Goetz Custom Sailboats has rehired nearly its entire work force after an international customer resumed payments on an order for a high-end racing yacht.
The 34-year-old Bristol boat builder went into receivership Jan. 6 after the contract with the customer, a private individual from Scotland, was suspended because of the worsening international economy. As a result, the company laid off all of its 75 employees.
But after the client recommitted to the project, Goetz rehired about 40 percent of its workers last week and another 40 percent on Wednesday. About 60 people are now working at the company’s shop on Broad Common Road.

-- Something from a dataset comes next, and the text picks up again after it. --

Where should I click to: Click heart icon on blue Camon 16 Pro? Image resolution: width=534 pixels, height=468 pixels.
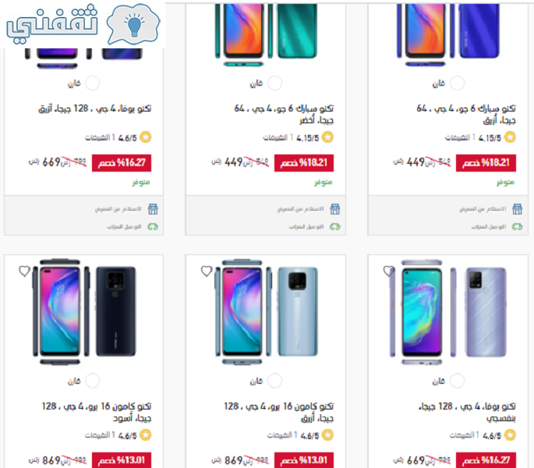point(207,271)
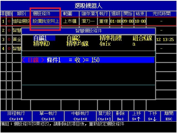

Eric Goetz, founder and chief executive officer of the company, said yesterday that despite the problems, he has received tremendous support from his workers and the local boat-building community as a whole. Over the past few weeks, sometimes as many as 30 employees were at work even though they were not getting paid, he said.

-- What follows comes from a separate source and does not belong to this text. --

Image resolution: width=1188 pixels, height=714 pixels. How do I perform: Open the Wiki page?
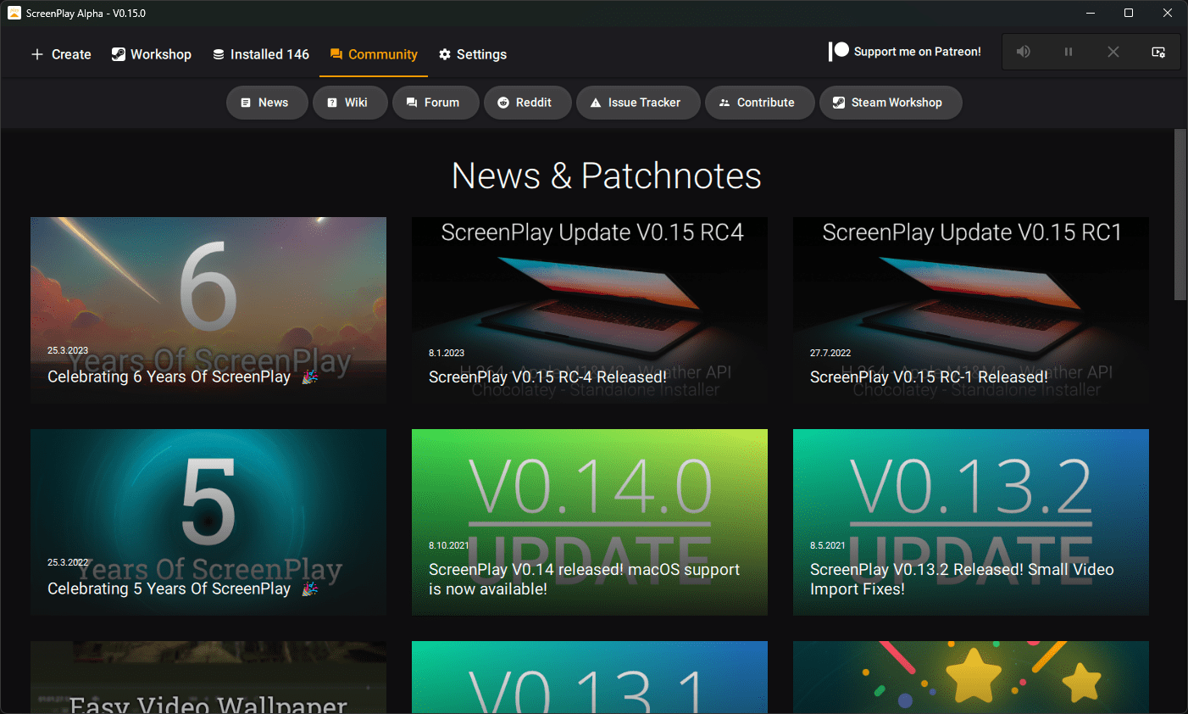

“They had faith that we’d get back up and running,” Goetz said.
The turnaround for Goetz is a small piece of good news for the state’s marine industry, which has seen the steady growth of recent years slow considerably as the economy has weakened. Pearson Composites, of Warren, laid off half its 120-person work force Jan. 16 because of slumping sales. Freedom Yachts, in Middletown, and Albin Boats, in Portsmouth, both closed within the past year.
“There’s a lot of carnage out there,” Goetz said.

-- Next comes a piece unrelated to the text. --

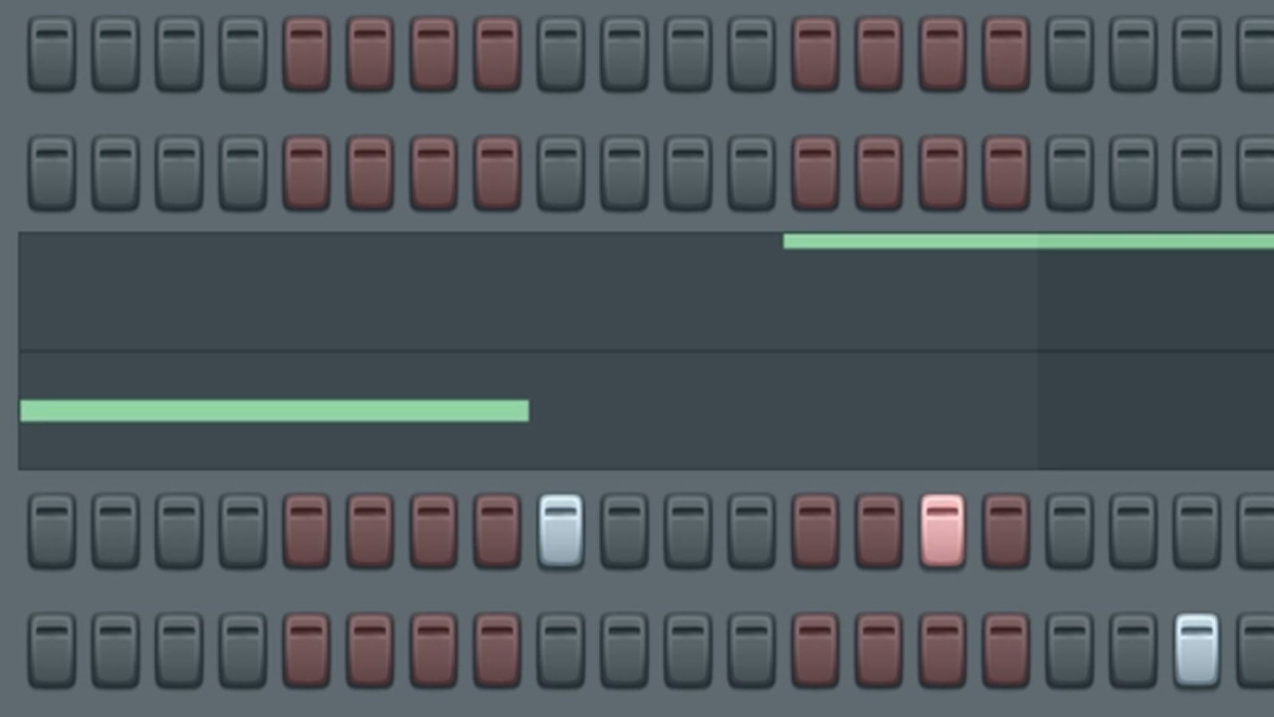Toggle the thirteenth step in the top row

The problems with the Scottish customer had such a deep impact on Goetz Custom Sailboats because the company typically works on only one or two boats at any given time. Those yachts are very expensive, some of the carbon-fiber composite boats cost as much as $8 million.
Without the cash flow for one of the two boats currently under construction, the company quickly fell behind on payroll and payments to suppliers. Employees were let go Dec. 31 after being paid.
Now that work is back under way, the boat for the Scottish client is set to be completed at the end of July. The second boat under construction, which was commissioned by a customer in England, will not be finished until next year.
Goetz said that he is trying to line up more jobs, but the economy is unfavorable.
“We’re talking to people,” he said, “but it’s a tough time to sell things, especially luxury items.”
Although Goetz is relieved that his company has been able to start up again, its future is uncertain. Receivership is a form of bankruptcy in which a court appoints a trustee to either liquidate a company or sell its assets to pay the accumulated debt. The petition for receivership filed in Providence County Superior Court says the company owes Citizens Bank approximately $2 million.
Goetz said that Providence lawyer Thomas S. Hemmendinger, the court-appointed receiver, has yet to schedule an auction to sell the company’s assets. When Hemmendinger does, Goetz said he will be there to make a bid.